Em execução desse propósito, introduziu-se no interior do mesmo, sentou-se no banco do condutor, e pô-lo a trabalhar de forma não concretamente apurada, abandonando depois o local na posse do mesmo em direcção à cidade de Viseu.

Acresce ainda que se apropriou e fez sua a quantia de 200 Euros em notas do Banco de Portugal que se encontravam dentro do veículo, mais concretamente no interior de uma carteira, não obstante saber que esse dinheiro lhe não pertencia, além de ter subtraído e se apropriado de vários outros objectos pessoais da ofendida e do marido, nomeadamente bilhetes de identidade, cartas de condução, cartões de crédito, cadernetas bancárias, entre outros.
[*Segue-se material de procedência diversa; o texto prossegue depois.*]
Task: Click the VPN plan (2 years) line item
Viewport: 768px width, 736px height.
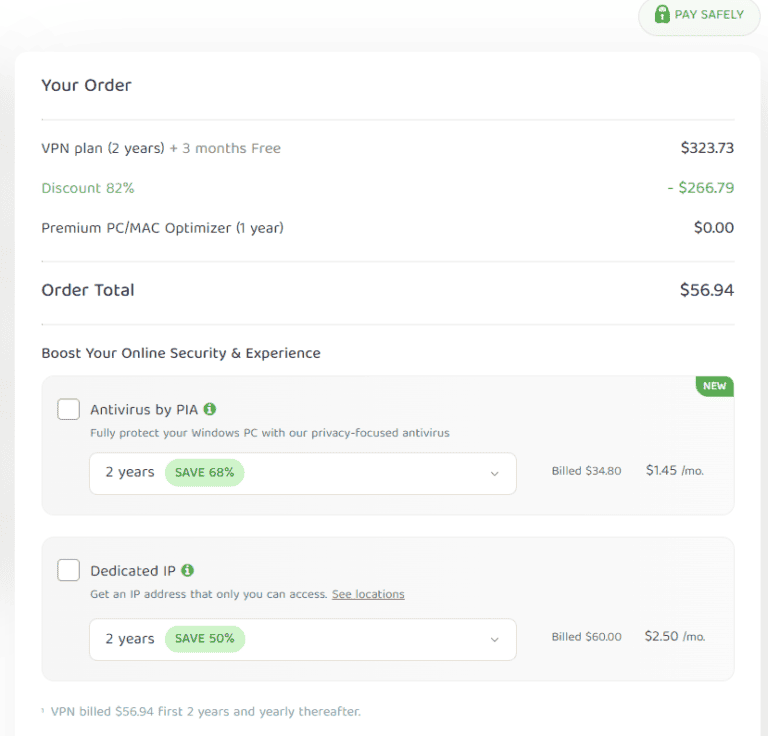Action: 102,148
No dia 11 de Novembro de 2009, pelas 22h30, o arguido ao passar a Rua Ponte de Pau, junto ao Fórum Viseu, cidade de Viseu, e quando conduzia a viatura supra referida, foi interceptado por agentes da PSP daquela cidade, tendo sido detido na posse de vários objectos, melhor descritos e examinados a fls. 19 e seguintes e 72 dos autos, entre os quais os que havia subtraído nos termos supra descritos.

O arguido não é possuidor de documento legal que o habilite a conduzir veículos motorizados categoria B na via pública.

Agiu livre voluntária e conscientemente, com o propósito de fazer seu o veículo automóvel em causa, bem como a quantia monetária indicada e demais objectos apreendidos, não obstante saber que tais bens lhe não pertenciam e que actuava sem o consentimento e contra a vontade da sua proprietária.

O veículo em causa, quando foi recuperado, apresentava uma pequena saliência (papo) no pneu da frente esquerda e riscos na chapa, danos estes avaliados em cerca de 1.646,80 Euros, e tendo os mesmos sido causados no período em que o veículo foi conduzido pelo arguido.

Actuou com o propósito de fazer seu o veículo automóvel aludido e demais objectos e valores, integrando-os no seu património, não obstante saber que os mesmos lhe não pertenciam e que actuava sem o consentimento e contra a vontade do respectivo proprietário.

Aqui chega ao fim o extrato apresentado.